Tepatnya 3 Maret 1924 Mustafa Kamal menghapuskan sistem
khilafah, dan Khalifah dibuang pada hari yang sama, merupakan suatu tuntutan yang
harus dibayar oleh Mustafa Kamal ke Pihak colonial untuk menjadikan dirinya
sebagai President dengan system pemerintahan baru Republik Turkey Sekular,
system pendidikan barat diperkenalkan, tulisan latin disosialisasikan dan
tulisan Arab di musnahkan, selain itu masyarakat Turkey juga dipaksa untuk
berbusana ala Europe, dari sinilah awal mula munculnya pergeseran makna
mengenai Khumur/خمر atau Jilbab.
Pak Hendro Yth, Saya ingin mengatakan bahwa Jilbab bukan
saja menjadi symbol ataupun identas wanita-wanita muslimah, akan tetapi
merupakan perintah Syar’i. dan ayat nya sangat jelas mengenai perintah jilbab,
baik di surah Al-Ahzab maupun di Al-Nur.
Mengenai pernyataan kontraversial Almarhum Grand Sheikh
Al-Azhar Al- Sayyid Thantawi (Allahu yarhamhu – Semoga Allah Merahmati beliau)
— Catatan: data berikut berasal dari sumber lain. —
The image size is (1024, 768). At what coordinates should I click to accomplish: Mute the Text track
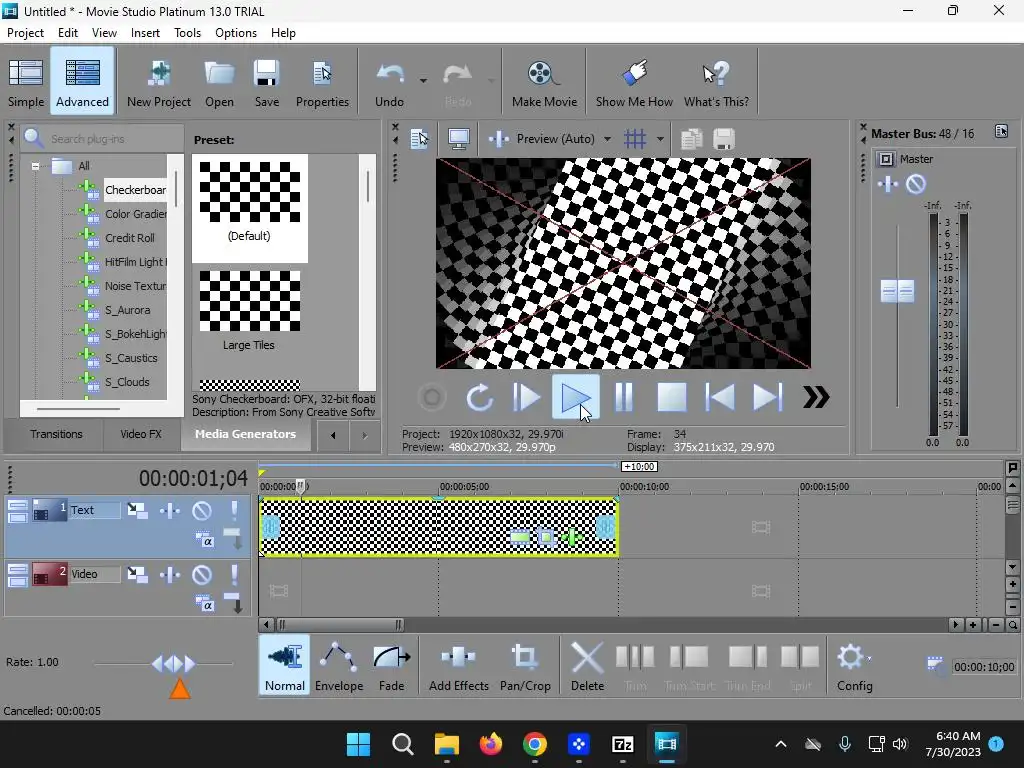click(202, 511)
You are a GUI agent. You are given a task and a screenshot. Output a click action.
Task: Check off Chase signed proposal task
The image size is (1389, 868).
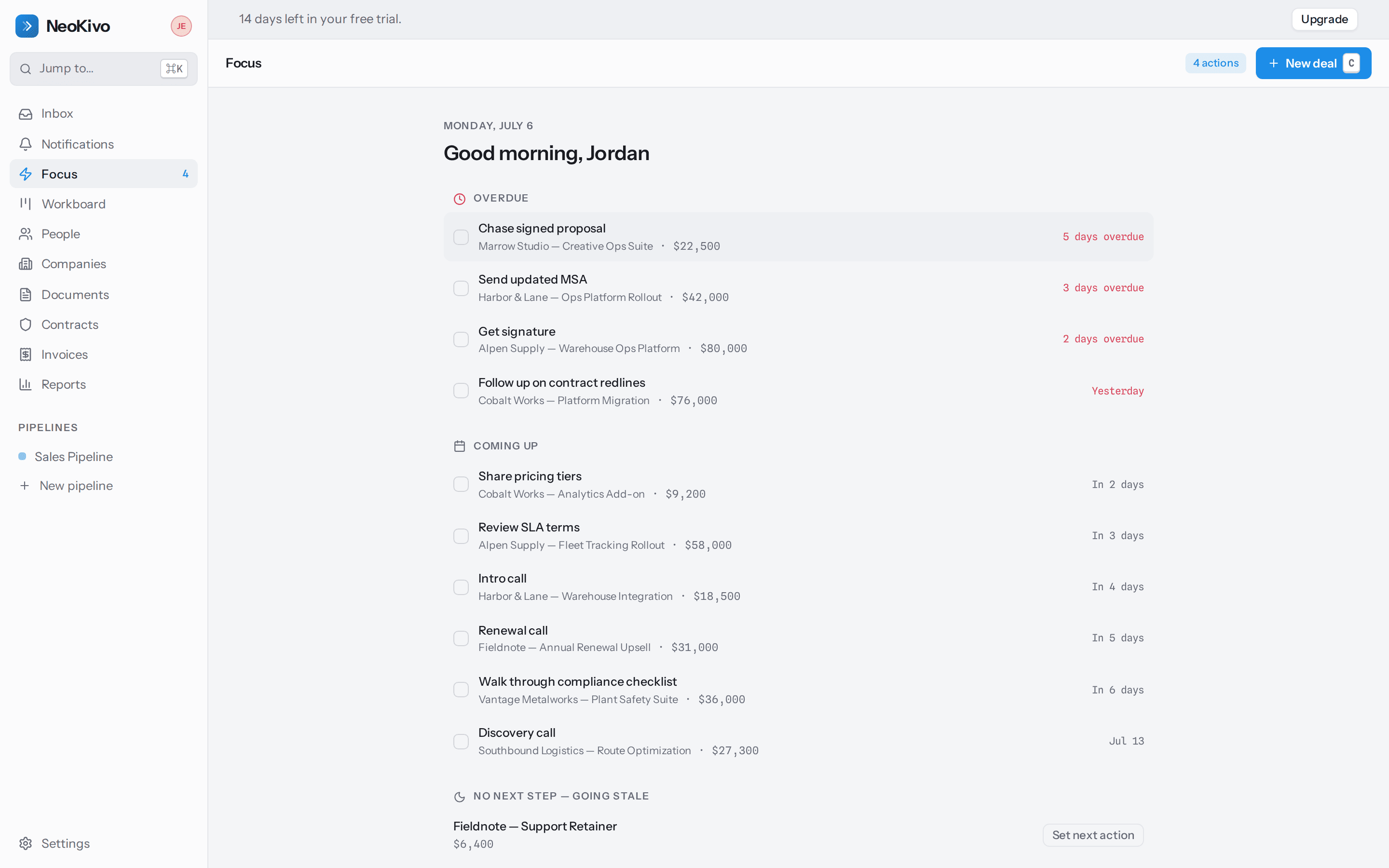click(x=461, y=237)
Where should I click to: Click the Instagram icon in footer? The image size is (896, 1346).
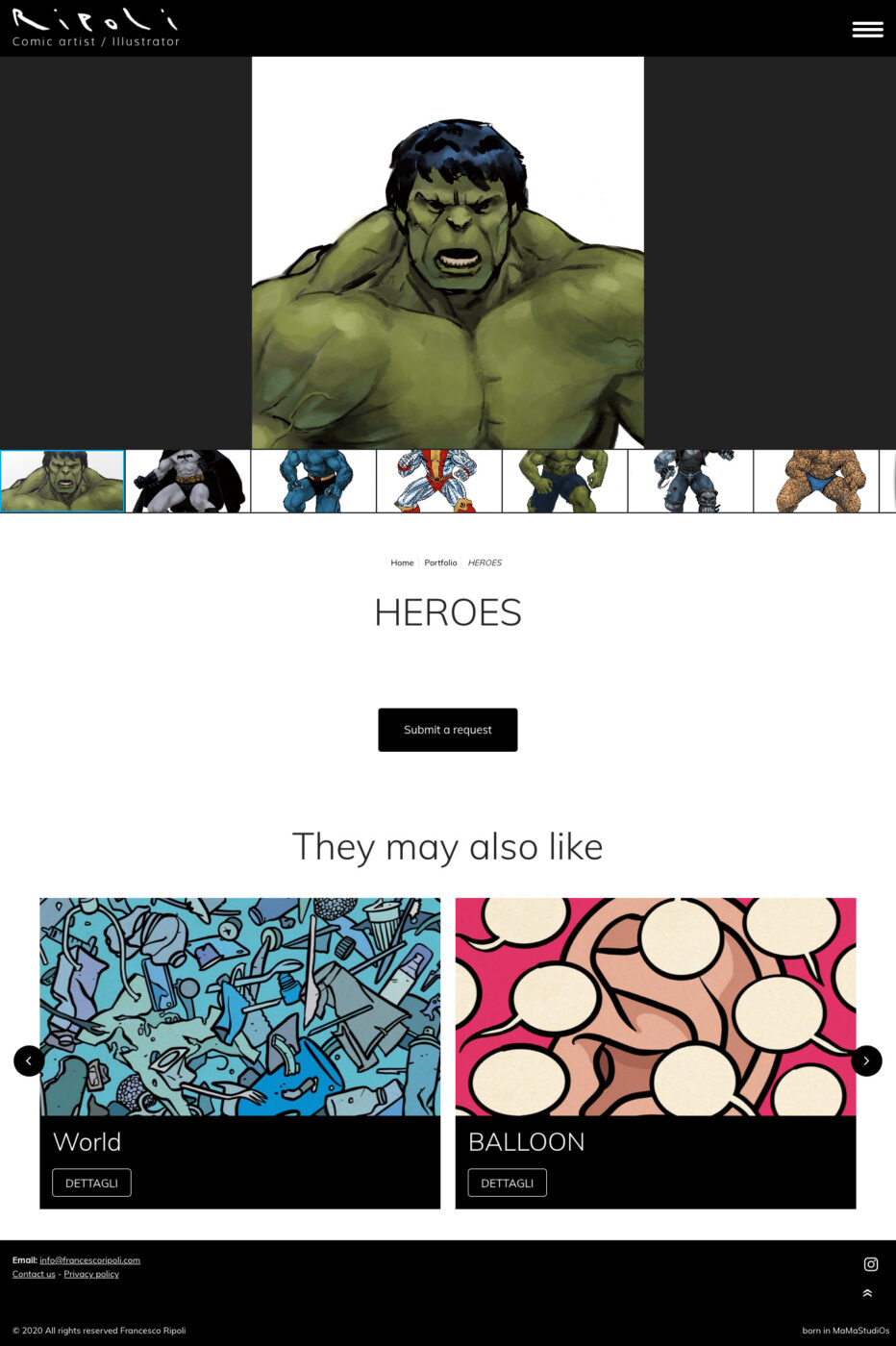pyautogui.click(x=871, y=1264)
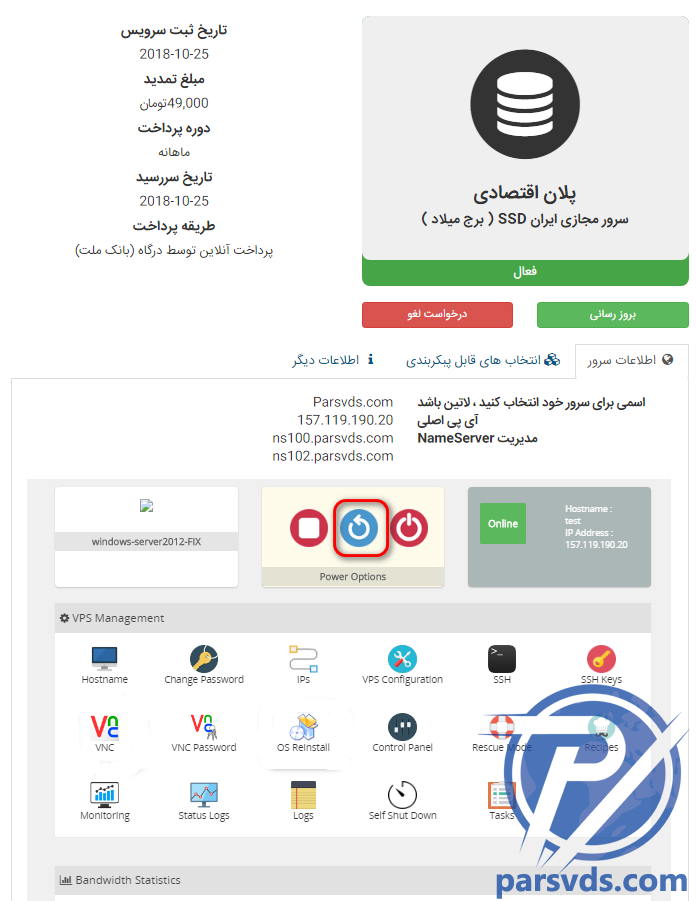Open the SSH Keys icon
This screenshot has width=698, height=901.
click(x=601, y=659)
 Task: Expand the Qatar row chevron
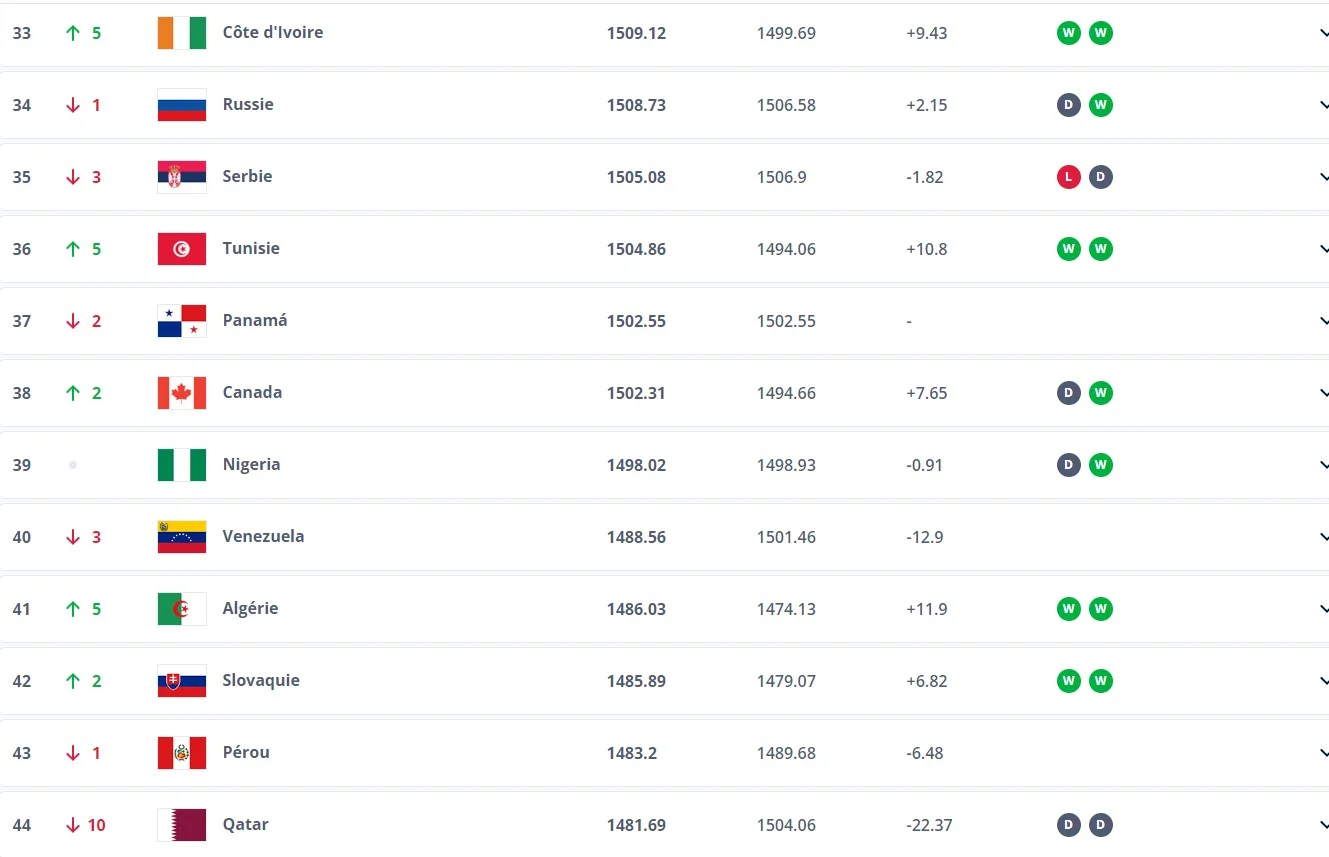coord(1323,825)
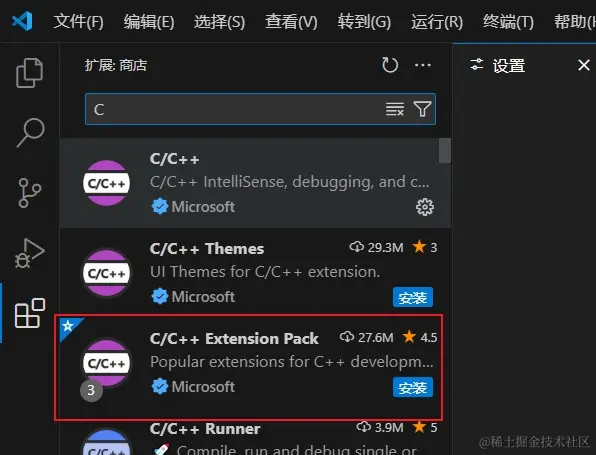
Task: Open the 终端(T) menu
Action: 508,21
baik di Francis maupun di lingkungan Azhar sendiri, itu menuai respons hangat
dari pelbagai lapisan komunity intlek agamawan, baik dari dalam negeri dalam
hal ini Egypt maupun dari luar negeri, klimaksanya masih berhubungan dengan Veil ketika
beliau berada dalam salah satu madrasah Al-Azhar di cairo, beliau meminta
seorang santriwati untuk membuka Niqabnya,
dan beliau mengatakan bahwa Niqab- bukan termasuk Syar’i akan tetapi merupakan
produk budaya arab.
Saya tidak ingin mengatakan bahwa sekeder menutup kepala
dapat dikatakan sebagai islam konservatif, (Covering women’s heads with only their faces
showing, is part of more recent Islamic conservatism,) karena hal
tersebut akan mengantarkan kita kepada pemahaman islam yang persial, walau
tidak dapat dipungkiri bahwa implementasi dari spirit keislaman seseorang itu
kadang berbeda, khususnya dalam hal mu’amalah. Adapun ketika bersentuhan dengan
implimentasi syar’i (Awliyat diniyah – Pokok-pokok Agama/Syar’i), apatalagi
masalah Akidah, perbedaan itu hampir dikatakan tidak ada, kalaupun ada itu juga
akan berjalan pada koridor yang telah disepakati, dan tentunya tidak akan
melenceng dari substansial persoalan syar’i.
Terakhir….
Perlu mengambil tindakan defensive dari artikel-artikel
yang mencoba mengkelitik pemahaman kita tentang Jilbab, bahwa Jilbab itu tidak
wajib bisa jadi merupakan salah satu usaha untuk menrongrong wibawah
wanita-wanita Muslimah, atau usaha menghilangkan identitas/predikat muslimah
yang diberikan Allah, saya sangat yakin bahwa dibalik semua Perintah Allah,
terselebung seribu makna, dan sangat jauh dari kesia-siaan.
Demikian Pak….pastinya masih terdapat kekurangan… dan
kekurangan itu merupakan keinsanian kita.